Re: Setting BLCKSZ 4kB

From: Tomas Vondra <tomas(dot)vondra(at)2ndquadrant(dot)com>
To: Bruce Momjian <bruce(at)momjian(dot)us>
Cc: Fabien COELHO <coelho(at)cri(dot)ensmp(dot)fr>, sanyam jain <sanyamjain22(at)live(dot)in>, Pg Hackers <pgsql-hackers(at)postgresql(dot)org>
Subject: Re: Setting BLCKSZ 4kB
Date: 2018-01-27 11:40:03
Message-ID: 39f9fcb4-33e9-52bd-0c44-aa1b5d2fcd21@2ndquadrant.com
Views: Raw Message | Whole Thread | Download mbox | Resend email
Thread:
Lists: pgsql-hackers

On 01/27/2018 05:01 AM, Bruce Momjian wrote:
> On Fri, Jan 26, 2018 at 11:53:33PM +0100, Tomas Vondra wrote:
>>
>> ...
>>
>> FWIW even if it's not save in general, it would be useful to
>> understand what are the requirements to make it work. I mean,
>> conditions that need to be met on various levels (sector size of
>> the storage device, page size of of the file system, filesystem
>> alignment, ...).
>
> I think you are fine as soon the data arrives at the durable
> storage, and assuming the data can't be partially written to durable
> storage. I was thinking more of a case where you have a file system,
> a RAID card without a BBU, and then magnetic disks. In that case,
> even if the file system were to write in 4k chunks, the RAID
> controller would also need to do the same, and with the same
> alignment.

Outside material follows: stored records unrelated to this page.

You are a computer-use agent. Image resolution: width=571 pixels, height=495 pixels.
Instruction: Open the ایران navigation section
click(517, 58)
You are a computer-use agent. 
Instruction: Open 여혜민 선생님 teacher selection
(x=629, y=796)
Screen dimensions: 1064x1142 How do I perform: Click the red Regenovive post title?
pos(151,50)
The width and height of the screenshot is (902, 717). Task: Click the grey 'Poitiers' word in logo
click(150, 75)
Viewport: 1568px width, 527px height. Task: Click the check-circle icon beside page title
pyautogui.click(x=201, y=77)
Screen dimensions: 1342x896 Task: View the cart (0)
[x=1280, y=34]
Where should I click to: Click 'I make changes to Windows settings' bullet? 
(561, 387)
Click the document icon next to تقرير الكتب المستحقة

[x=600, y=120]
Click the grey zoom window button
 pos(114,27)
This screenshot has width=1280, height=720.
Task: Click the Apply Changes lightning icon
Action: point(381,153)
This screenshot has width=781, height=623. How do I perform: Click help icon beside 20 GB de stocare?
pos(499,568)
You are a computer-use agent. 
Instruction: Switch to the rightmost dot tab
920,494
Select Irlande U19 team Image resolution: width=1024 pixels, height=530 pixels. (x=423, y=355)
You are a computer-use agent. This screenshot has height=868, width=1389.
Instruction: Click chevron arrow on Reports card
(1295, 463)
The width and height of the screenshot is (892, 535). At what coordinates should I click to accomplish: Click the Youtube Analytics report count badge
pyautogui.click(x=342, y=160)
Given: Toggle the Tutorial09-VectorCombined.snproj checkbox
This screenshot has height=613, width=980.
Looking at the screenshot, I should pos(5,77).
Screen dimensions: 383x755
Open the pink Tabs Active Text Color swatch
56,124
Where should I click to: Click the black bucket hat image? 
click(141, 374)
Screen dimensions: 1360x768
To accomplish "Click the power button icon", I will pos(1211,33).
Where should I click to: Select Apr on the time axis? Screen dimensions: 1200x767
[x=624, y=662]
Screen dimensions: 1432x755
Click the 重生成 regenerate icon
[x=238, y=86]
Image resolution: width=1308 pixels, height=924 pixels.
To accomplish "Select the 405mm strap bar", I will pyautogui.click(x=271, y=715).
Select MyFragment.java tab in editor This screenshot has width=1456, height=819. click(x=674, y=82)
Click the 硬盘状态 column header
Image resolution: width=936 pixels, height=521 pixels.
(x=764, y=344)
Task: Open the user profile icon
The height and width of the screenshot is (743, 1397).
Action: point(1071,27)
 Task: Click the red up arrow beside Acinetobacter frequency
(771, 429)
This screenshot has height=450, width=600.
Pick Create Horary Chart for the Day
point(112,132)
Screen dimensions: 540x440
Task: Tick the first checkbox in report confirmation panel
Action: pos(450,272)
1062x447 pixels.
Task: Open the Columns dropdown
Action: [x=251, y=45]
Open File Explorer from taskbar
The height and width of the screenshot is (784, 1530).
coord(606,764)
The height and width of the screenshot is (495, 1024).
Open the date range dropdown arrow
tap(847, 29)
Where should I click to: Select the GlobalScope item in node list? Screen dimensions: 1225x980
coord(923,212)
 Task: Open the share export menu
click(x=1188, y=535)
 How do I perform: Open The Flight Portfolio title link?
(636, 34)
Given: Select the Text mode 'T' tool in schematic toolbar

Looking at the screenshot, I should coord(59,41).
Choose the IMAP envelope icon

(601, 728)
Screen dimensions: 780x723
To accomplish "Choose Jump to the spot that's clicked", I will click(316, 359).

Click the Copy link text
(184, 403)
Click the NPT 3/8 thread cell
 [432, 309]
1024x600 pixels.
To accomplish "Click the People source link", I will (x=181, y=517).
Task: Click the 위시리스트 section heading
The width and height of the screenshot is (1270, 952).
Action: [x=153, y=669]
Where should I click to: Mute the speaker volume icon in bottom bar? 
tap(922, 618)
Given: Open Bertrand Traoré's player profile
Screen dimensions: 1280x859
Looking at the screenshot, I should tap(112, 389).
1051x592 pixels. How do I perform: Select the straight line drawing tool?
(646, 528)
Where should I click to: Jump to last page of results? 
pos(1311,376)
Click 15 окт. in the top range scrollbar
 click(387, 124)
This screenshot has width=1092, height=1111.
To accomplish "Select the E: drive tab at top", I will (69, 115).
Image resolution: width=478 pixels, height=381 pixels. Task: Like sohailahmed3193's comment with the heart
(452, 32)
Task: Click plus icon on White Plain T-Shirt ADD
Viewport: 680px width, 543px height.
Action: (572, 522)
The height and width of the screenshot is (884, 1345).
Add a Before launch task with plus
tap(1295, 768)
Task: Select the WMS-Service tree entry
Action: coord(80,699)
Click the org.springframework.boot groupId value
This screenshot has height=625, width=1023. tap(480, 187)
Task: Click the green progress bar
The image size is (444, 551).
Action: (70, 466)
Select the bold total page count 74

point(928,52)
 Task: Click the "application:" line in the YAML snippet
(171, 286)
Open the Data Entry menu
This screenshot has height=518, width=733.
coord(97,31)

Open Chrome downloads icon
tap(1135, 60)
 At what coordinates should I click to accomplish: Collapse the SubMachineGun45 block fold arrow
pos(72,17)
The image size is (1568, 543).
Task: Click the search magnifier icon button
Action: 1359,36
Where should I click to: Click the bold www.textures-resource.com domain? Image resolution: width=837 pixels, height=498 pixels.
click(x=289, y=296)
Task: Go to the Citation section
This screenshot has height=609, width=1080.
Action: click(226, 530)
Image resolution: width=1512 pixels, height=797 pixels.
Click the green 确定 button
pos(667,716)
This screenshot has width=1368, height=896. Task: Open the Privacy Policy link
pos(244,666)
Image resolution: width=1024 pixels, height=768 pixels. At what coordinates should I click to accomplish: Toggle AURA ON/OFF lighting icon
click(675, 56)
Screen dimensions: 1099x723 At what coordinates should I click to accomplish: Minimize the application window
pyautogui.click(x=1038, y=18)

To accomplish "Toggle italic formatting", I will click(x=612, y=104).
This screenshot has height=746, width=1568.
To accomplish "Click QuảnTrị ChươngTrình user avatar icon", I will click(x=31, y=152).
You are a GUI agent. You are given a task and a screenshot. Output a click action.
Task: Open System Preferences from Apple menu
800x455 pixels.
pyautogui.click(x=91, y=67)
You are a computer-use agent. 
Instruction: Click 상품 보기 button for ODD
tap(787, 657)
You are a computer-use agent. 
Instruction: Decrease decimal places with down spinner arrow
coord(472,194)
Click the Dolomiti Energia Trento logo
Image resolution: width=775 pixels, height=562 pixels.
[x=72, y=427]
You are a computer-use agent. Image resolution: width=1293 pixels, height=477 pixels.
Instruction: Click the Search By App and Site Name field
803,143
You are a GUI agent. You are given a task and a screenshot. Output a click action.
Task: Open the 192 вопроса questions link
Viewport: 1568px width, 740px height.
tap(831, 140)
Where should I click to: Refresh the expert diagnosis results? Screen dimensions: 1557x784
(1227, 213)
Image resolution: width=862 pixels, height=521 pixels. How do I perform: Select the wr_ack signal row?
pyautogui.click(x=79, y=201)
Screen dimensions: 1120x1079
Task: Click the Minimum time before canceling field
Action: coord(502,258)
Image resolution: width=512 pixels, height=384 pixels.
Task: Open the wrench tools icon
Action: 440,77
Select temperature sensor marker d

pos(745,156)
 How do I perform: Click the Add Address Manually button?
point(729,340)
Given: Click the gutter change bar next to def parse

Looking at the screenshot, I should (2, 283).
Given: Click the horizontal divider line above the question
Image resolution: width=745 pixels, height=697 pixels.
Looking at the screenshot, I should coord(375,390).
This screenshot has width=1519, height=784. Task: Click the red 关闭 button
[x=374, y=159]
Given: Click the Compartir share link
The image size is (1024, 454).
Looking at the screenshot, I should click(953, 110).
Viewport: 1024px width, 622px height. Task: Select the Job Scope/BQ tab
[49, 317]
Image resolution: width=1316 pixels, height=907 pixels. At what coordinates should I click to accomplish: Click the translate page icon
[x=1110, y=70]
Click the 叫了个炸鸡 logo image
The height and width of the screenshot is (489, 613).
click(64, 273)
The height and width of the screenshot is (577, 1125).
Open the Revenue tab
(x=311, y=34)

Of course, that's probably a silly example since there is
> probably no way to atomically write 4k to a magnetic disk.
>
> Actually, what happens if a 4k write is being written to an SSD and
> the server crashes. Is the entire write discarded?
>

AFAIK it's not possible to end up with a partial write, particularly not
such that would contain a mix of old and new data - that's because SSDs
can't overwrite a block without erasing it first.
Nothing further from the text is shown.